Tircis et Amarante ( Livre VIII – Fable 13)

Cette fable-madrigal (tout comme « Le Lion amoureux » », Livre IV, 1) a pris source dans texte publié par l’abbé de Torche « Le démêlé de l’esprit et du cœur » (voir l’excellente analyse faite par Marc Fumaroli dans « La Fontaine – Fables » ; Le Livre de Poche ; Classiques modernes ; La Pochothèque ; édition de Marc Fumaroli ; 1997, p. 895-896).

J’avais Esope quitté,
Pour être tout à Boccace ;
Mais une divinité
Veut revoir sur le Parnasse
Des fables de ma façon.
Or d’aller lui dire «Non»
Sans quelque valable excuse,
Ce n’est pas comme on en use
Avec des divinités,
Surtout quand ce sont de celles
Que la qualité de belles
Fait reines des volontés.
Car, afin que l’on le sache,
C’est Sillery qui s’attache
A vouloir que, de nouveau,
Sire Loup, Sire Corbeau,
Chez moi se parlent en rime.
Qui dit Sillery dit tout :
Peu de gens en leur estime
Lui refusent le haut bout ;
Comment le pourrait-on faire?
Pour venir à notre affaire,
Mes contes, à son avis,
Sont obscurs: les beaux esprits
N’entendent pas toute chose.
Faisons donc quelques récits
Qu’elle déchiffre sans glose:
Amenons des bergers, et puis nous rimerons
Ce que disent entre eux les loups et les moutons.Tircis disait un jour à la jeune Amarante:
«Ah! si vous connaissiez, comme moi, certain mal
Qui nous plaît et qui nous enchante!
Il n’est bien sous le ciel qui vous parût égal:
Souffrez qu’on vous le communique;
Croyez-moi, n’ayez point de peur:
Voudrais-je vous tromper, vous, pour qui je me pique
Des plus doux sentiments que puisse avoir un coeur?»
Amarante aussitôt réplique:
«Comment l’appelez-vous, ce mal? quel est son nom?
– L’amour. – Ce mot est beau: dites-moi quelque marque
A quoi je le pourrai connaître: que sent-on?
-Des peines près de qui le plaisir des monarques
Est ennuyeux et fade: on s’oublie, on se plaît
Toute seule en une forêt.
Se mire-t-on près d’un rivage?
Ce n’est pas soi qu’on voit; on ne voit qu’une image
Qui sans cesse revient, et qui suit en tous lieux:
Pour tout le reste on est sans yeux.
Il est un berger du village
Dont l’abord, dont la voix, dont le nom fait rougir:
On soupire à son souvenir;
On ne sait pas pourquoi, cependant on soupire;
On a peur de le voir, encor qu’on le désire.»
Amarante dit à l’instant:
«Oh! oh! c’est là ce mal que vous me prêchez tant?
Il ne m’est pas nouveau: je pense le connaître.»
Tircis à son but croyait être,
Quand la belle ajouta: «Voilà tout justement
Ce que je sens pour Clidamant
L’autre pensa mourir de dépit et de honte.Il est force gens comme lui,
Qui prétendent n’agir que pour leur propre compte,
Et qui font le marché d’autrui.

Tircis et Amarante: Noms purement littéraires attribués à des bergers et bergères.

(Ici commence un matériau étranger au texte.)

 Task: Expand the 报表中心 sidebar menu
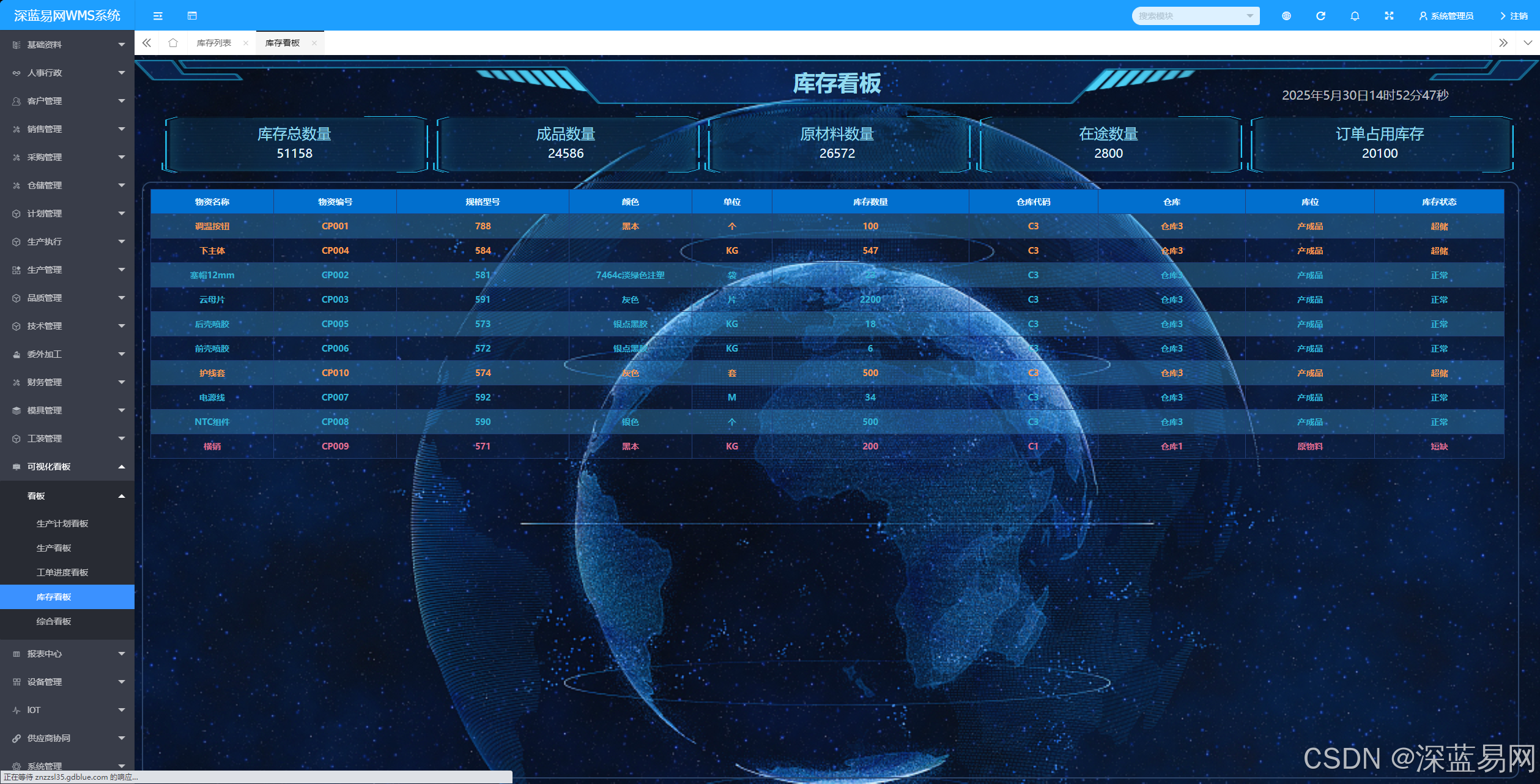point(67,654)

Provenant de Champagne, Gabrielle-Françoise de Sillery était la fille de Louis-Brulart de Sillery et de Marie-Catherine de La Rochefoucauld. Elle était la nièce de François, duc de La Rochefoucauld et auteur des « Maximes « . Mademoiselle de Sillery devait avoir vingt-cinq ans et allait se marier (avec le marquis de La Mothe au Maine) lorsque La Fontaine lui dédicaça cette fable. C’était une femme d’esprit et de goût qui appréciait tout spécialement la poésie.

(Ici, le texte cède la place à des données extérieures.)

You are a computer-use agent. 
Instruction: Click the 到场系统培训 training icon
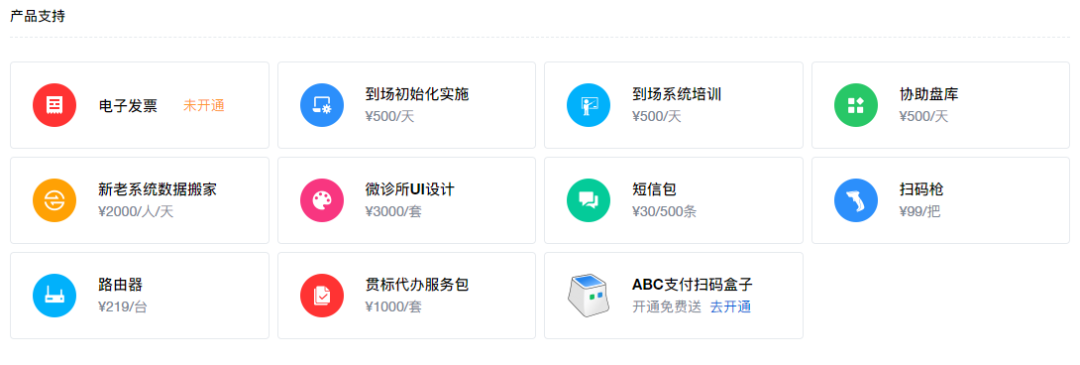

Boccace, un italien (1313-1375), est l’auteur du « Décaméron », une peinture des mœurs au XIVe siècle. La Fontaine s’inspirera de cet écrivain mythologique et allégorique pour rédiger ses contes libertins.

Parnasse : montagne grecque habitée par les Muses. Il symbolise le monde des Lettres.

Le haut bout: A table, la place la plus recherchée, celle où l’on plaçait le personnage le plus important.

Les beaux esprits n’entendent pas toute chose: Une demoiselle de bon rang s’interdit de comprendre certains textes ! Ainsi, Melle de Sillery n’a pu comprendre les contes libertins que venait d’écrire La Fontaine ; à tout le moins doit-elle donner à croire en sa naïveté.

Clidamant: Un autre nom donné aux bergers.